McAnulty College and Graduate School of Liberal Arts

Committee Chair

William W. Adams

Committee Member

Suzanne Barnard

Committee Member

Elizabeth Fein

Keywords

ecopsychology, ecofeminism, autoethnography, grief, Mojave Desert, climate change, ecocide, nature

Abstract

What does it mean for human beings to be part of nature – not just as a conceptual justification for doing right by the planet, but actually as an embodied, emotional, and sensuous experience? What happens to the experience of being human when notions as fundamental as voice, absence, suffering, and psyche are re-encountered from a perspective rooted within, rather than apart from, the natural world? While this dissertation responds to these questions, it initially took shape in response to something that felt less like a research question and more like a summons. Following a startling experience of feeling called and claimed by a part of California’s Mojave Desert known as Jawbone, the author returned to Jawbone to camp without human company for a month. Interweaving ecopsychological perspectives with autoethnographic methodology allowed the author to share the story of her fieldwork in ways that disturb the expectation of an individualized, separate, and anthropocentric “auto,” or self.
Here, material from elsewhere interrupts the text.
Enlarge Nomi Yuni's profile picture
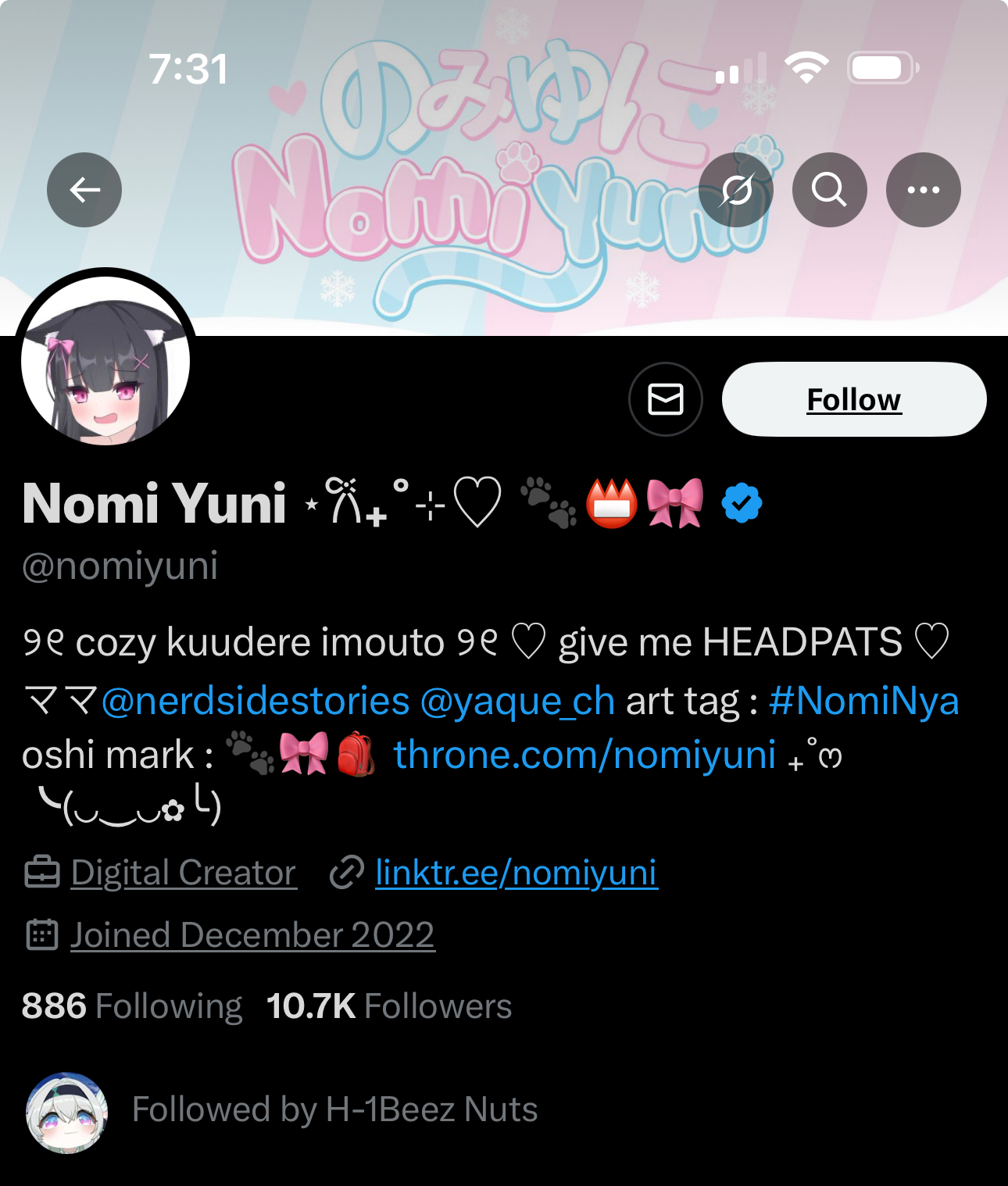 click(105, 361)
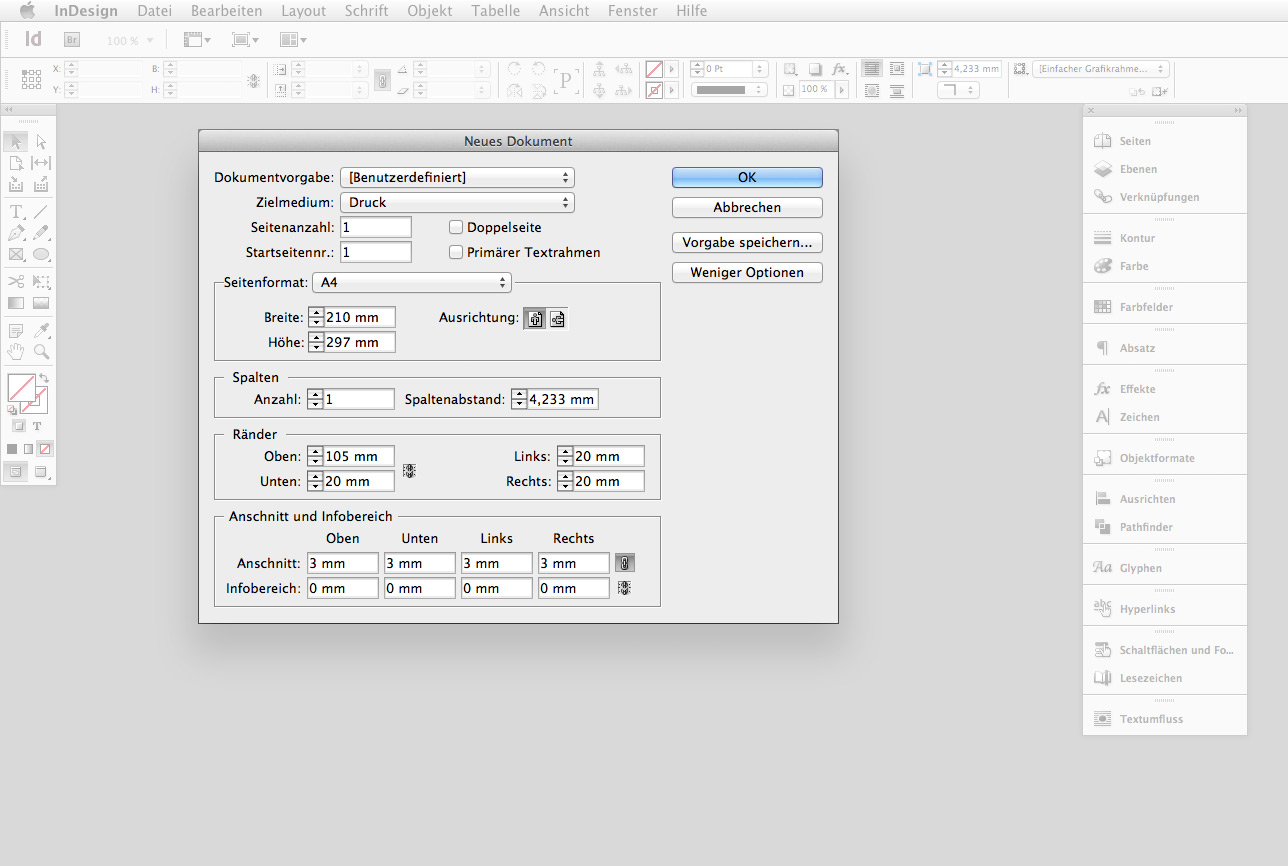Check Primärer Textrahmen
1288x866 pixels.
click(x=456, y=252)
The experience of being with Jawbone, as well as the aftermath of that experience, prompted the author to explore what it means for humans to engage with the other-than-human natural world as a relational partner, as well as how an understanding that human beings are a part of the natural world invites those working in mental health fields to consider how their work can be of service to nature. The project that resulted is in part a love letter to a place, in part an ecopsychological exploration of the experience of relationship, and in part one human animal’s story about the grief and the joy of belonging deeply to ecology in an ecocidal time.